Custom TLS hostname validation?Β #678
Description
Hi, I have this use case where I need to customize the TLS hostname validation. At first I tried to implement the support in NativeTLS for that, only to find out that it already supported the case I was thinking of: setting an expected CN different than the domain name: sfackler/rust-native-tls#141
An explanation copied from that PR:
For some use cases outside of the common HTTPS usage, the server hostname checking benefits from customizability.
My main use case is due to AWS's recent announcement about phasing out "path style" URLs for the S3 storage service, favoring the "virtual host" style URLs. (For example from https://s3.amazonaws.com/bucket.name/object.name to https://bucket.name.s3.amazonaws.com/object.name) The problem with this is that S3 bucket names can contain dots, but they are certified using a wildcard certificate with CN *.s3.amazonaws.com. Because wildcards don't match multiple labels, S3 buckets with dots in their names cause TLS errors.
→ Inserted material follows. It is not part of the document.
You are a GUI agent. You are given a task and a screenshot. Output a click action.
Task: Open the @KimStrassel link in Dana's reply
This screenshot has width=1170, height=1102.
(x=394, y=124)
The immediate remedy would be to use danger_accept_invalid_hostnames, but this exposes the client to MitM attacks so it's unacceptable. The subdomain namespace is guaranteed to be used for bucket names by AWS who controls the DNS s3.amazonaws.com and the bucket names, so implementing a custom check would be an acceptable solution here.
However, I can't access that knob from Reqwest, because it just sets up the hyper_tls::HttpsConnector that just uses the domain name and gives no leeway for customization. This brings me to ask, before I send any PRs: is in the scope of this project to be customizable enough to be able to set up custom TLS hostname checking, or should I be using something else for this use case?